#### What this task involves:
Please answer these questions from the Steve Spagnuolo article:
1. By what score did the Vikings beat the Rams in the preseason game named in the photo caption?
2. What position did the New Orleans Saints hire Spagnuolo for?
3. Which team did the Giants defeat for their Superbowl victory during his time in New York?

#### Page text:
Welcome to the NFC South: Steve Spagnuolo

ST. LOUIS MO - AUGUST 14: Head coach Steve Spagnuolo of the St. Louis Rams looks on against the Minnesota Vikings during the preseason game at Edward Jones Dome on August 14 2010 in St. Louis Missouri. The Vikings defeated the Rams 28-7. (Photo by Joe Robbins/Getty Images)

This past offseason the New Orleans Saints hired former St. Louis Rams Head Coach Steve Spagnuolo as their Defensive Coordinator. Prior to his job with the Rams, Spagnuolo was one of the premier DC's in the NFL with the New York Giants. During his time in New York Spagnuolo forged one of the more aggressive defenses in the NFL, translating into playoff births and a Superbowl victory against the New England Patriots.

Now, after a brief stint as the Head Coach of the Rams, 'Spags' has accepted a job with the Saints. And as Panther Fans, we'll be seeing Steve Spagnuolo and his defense biannually. While the Saints Defense has traditionally been underwhelming and nondescript, Spagnuolo's defensive scheme may permute the defensive ailments we've seen of the Saints recently.

Records of locating words and elements
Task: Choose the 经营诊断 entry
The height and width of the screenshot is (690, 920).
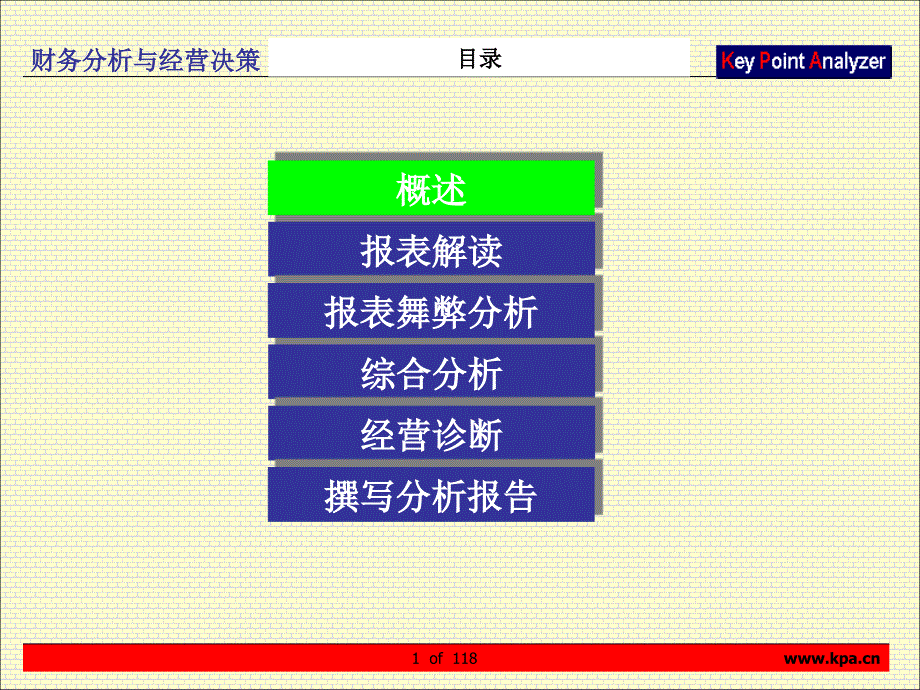Action: coord(431,435)
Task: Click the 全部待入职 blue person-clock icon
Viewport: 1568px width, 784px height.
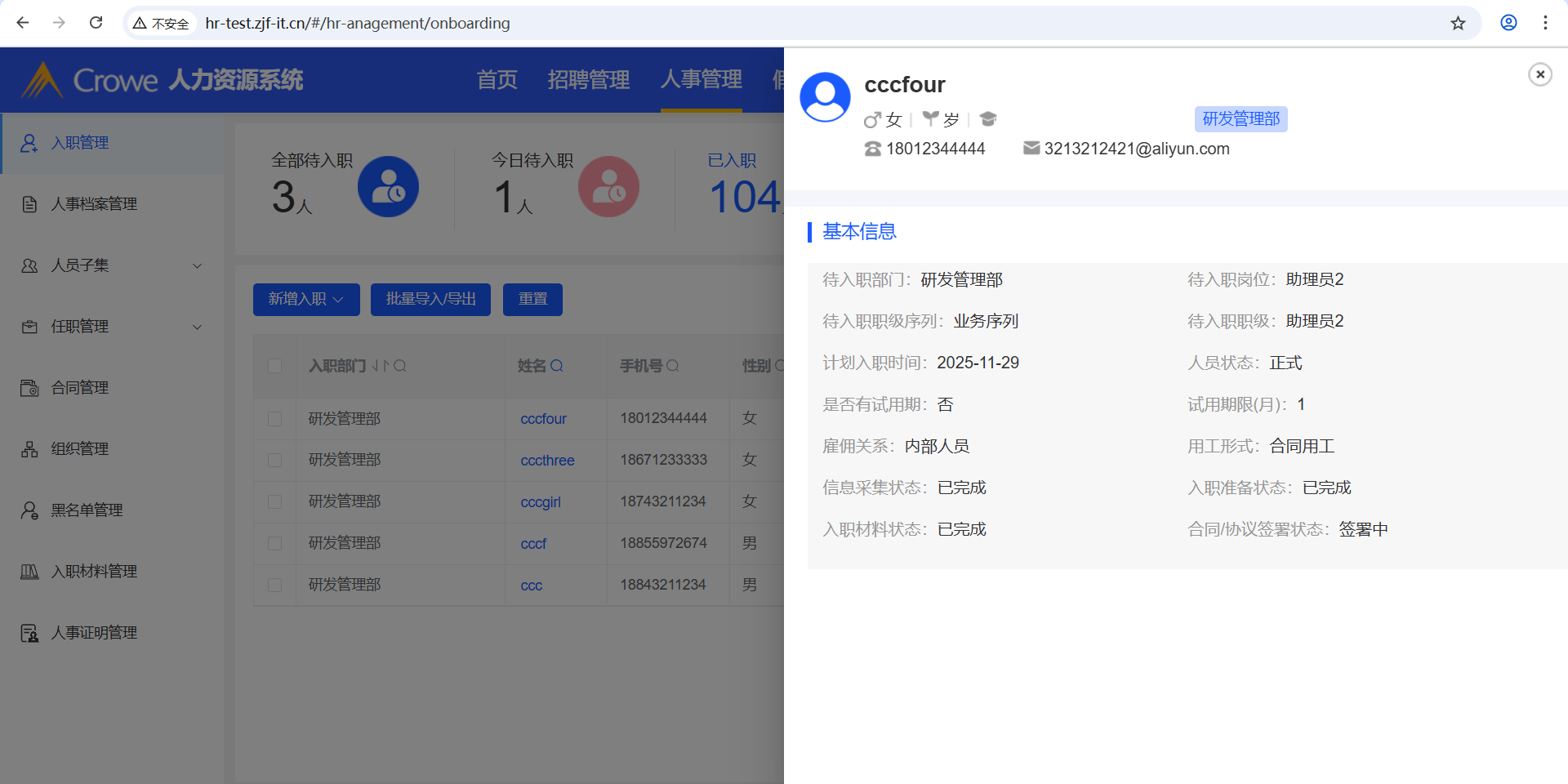Action: [x=388, y=187]
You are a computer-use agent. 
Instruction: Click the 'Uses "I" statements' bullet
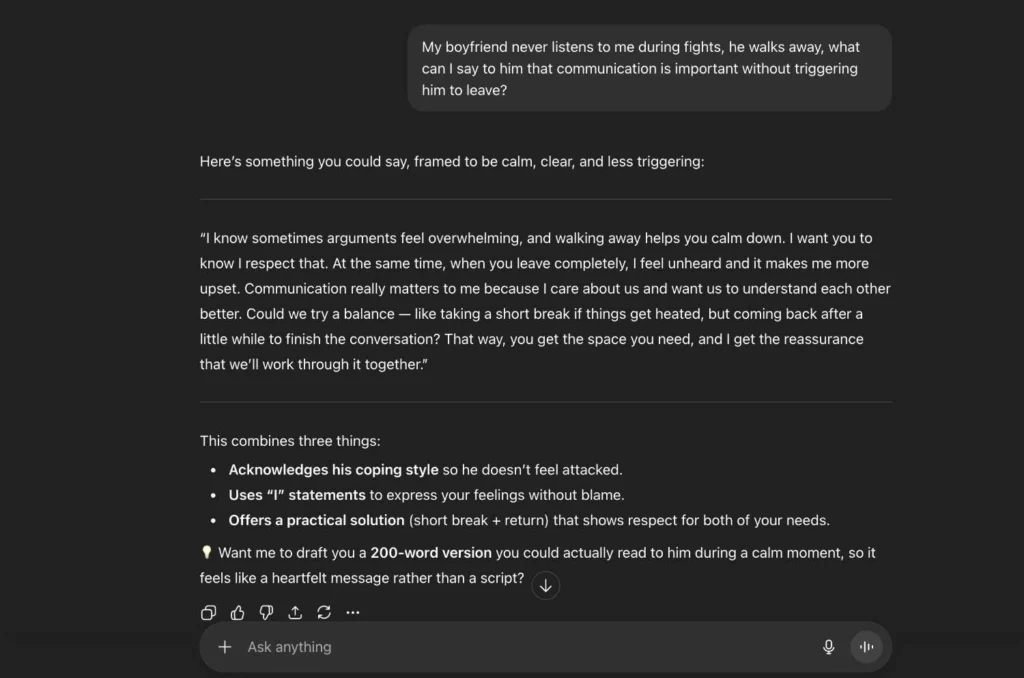tap(297, 495)
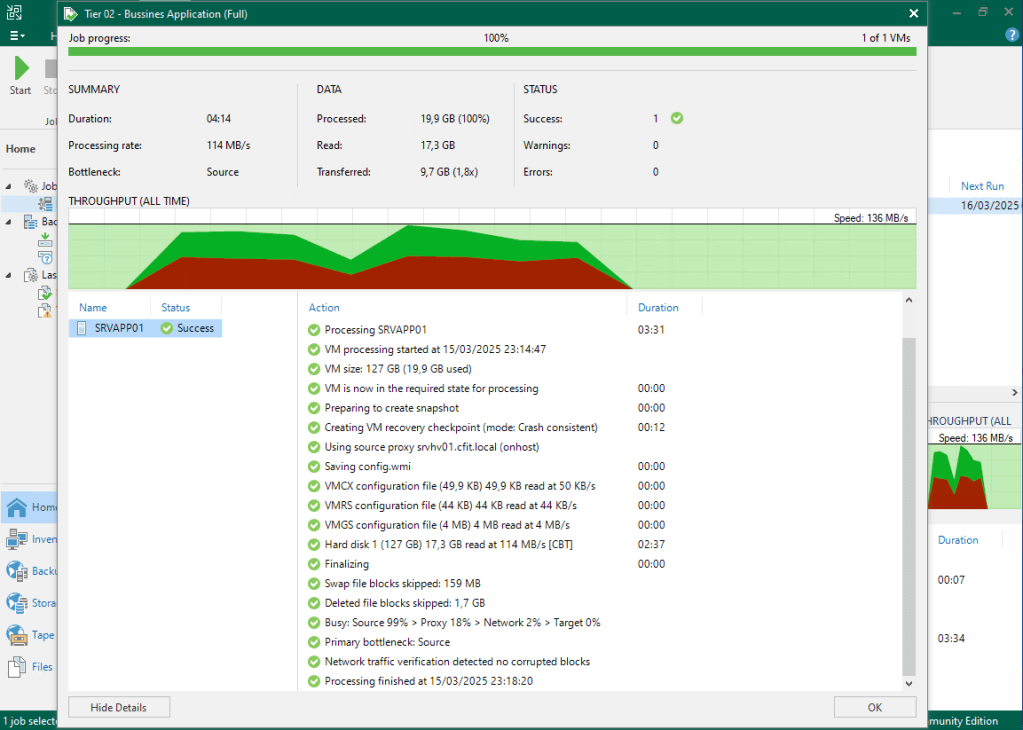Click the Next Run column header
1023x730 pixels.
click(981, 186)
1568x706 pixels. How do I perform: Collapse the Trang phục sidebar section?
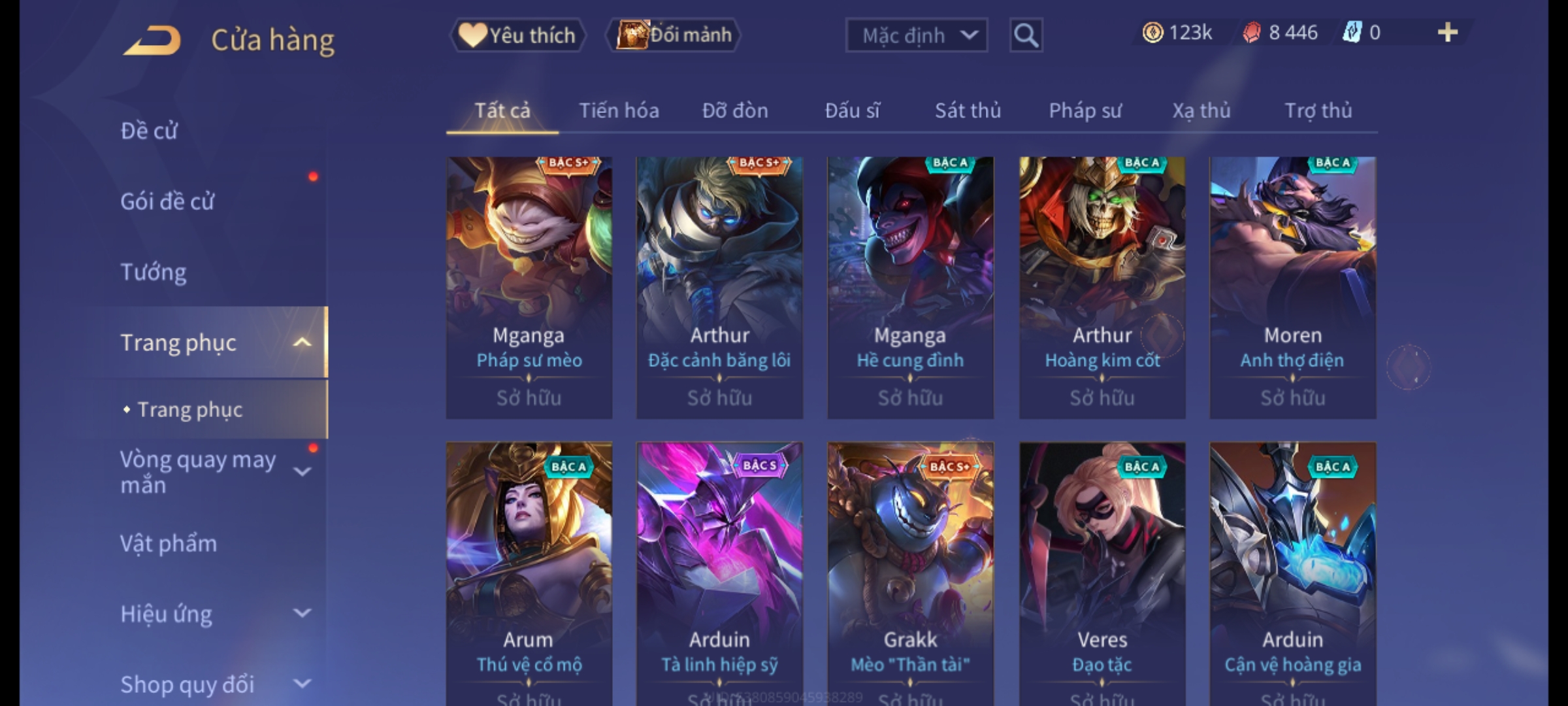(x=302, y=342)
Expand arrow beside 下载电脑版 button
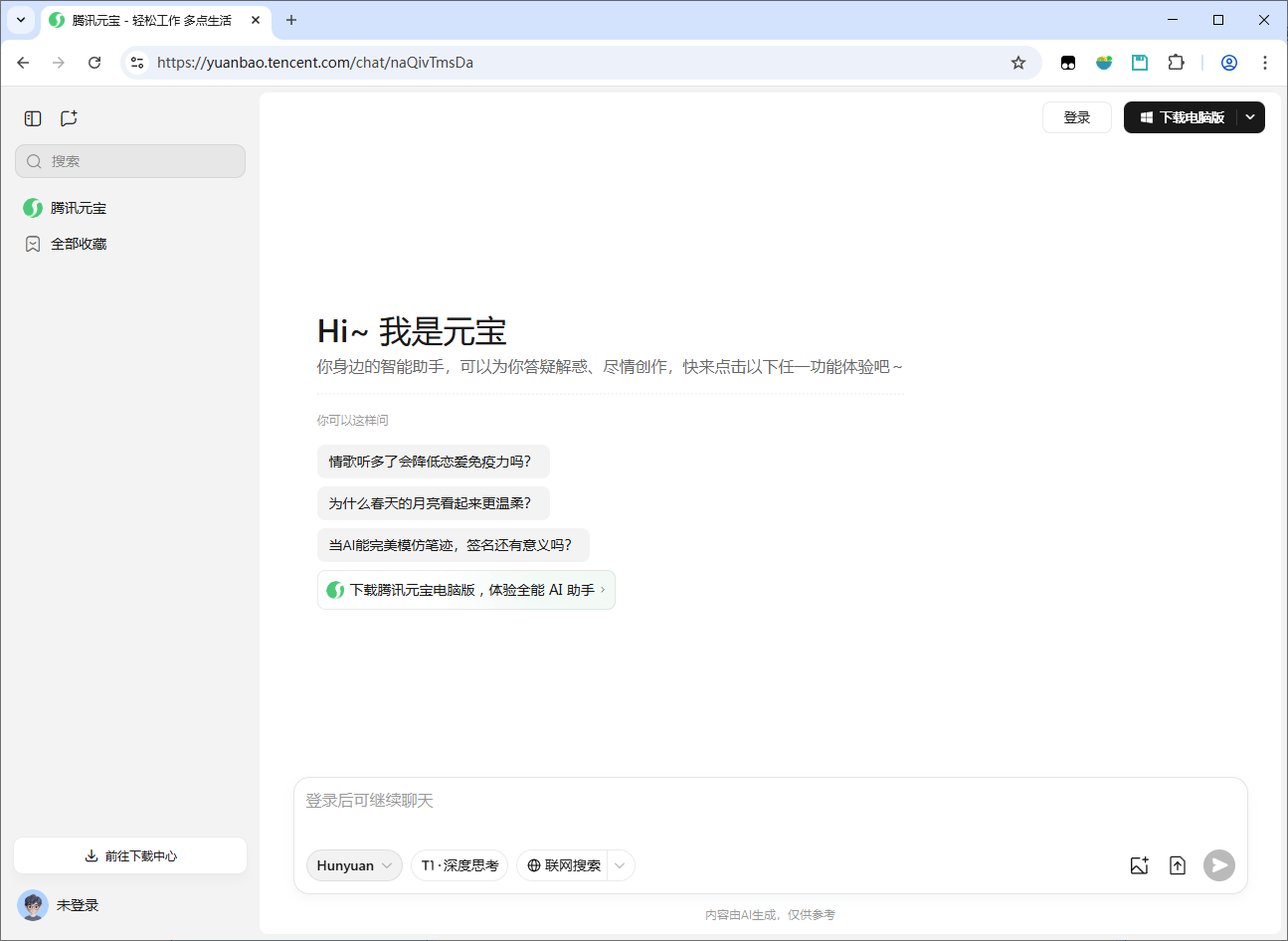The image size is (1288, 941). point(1250,117)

#### Reply:
1. 28-7
2. Defensive Coordinator
3. The New England Patriots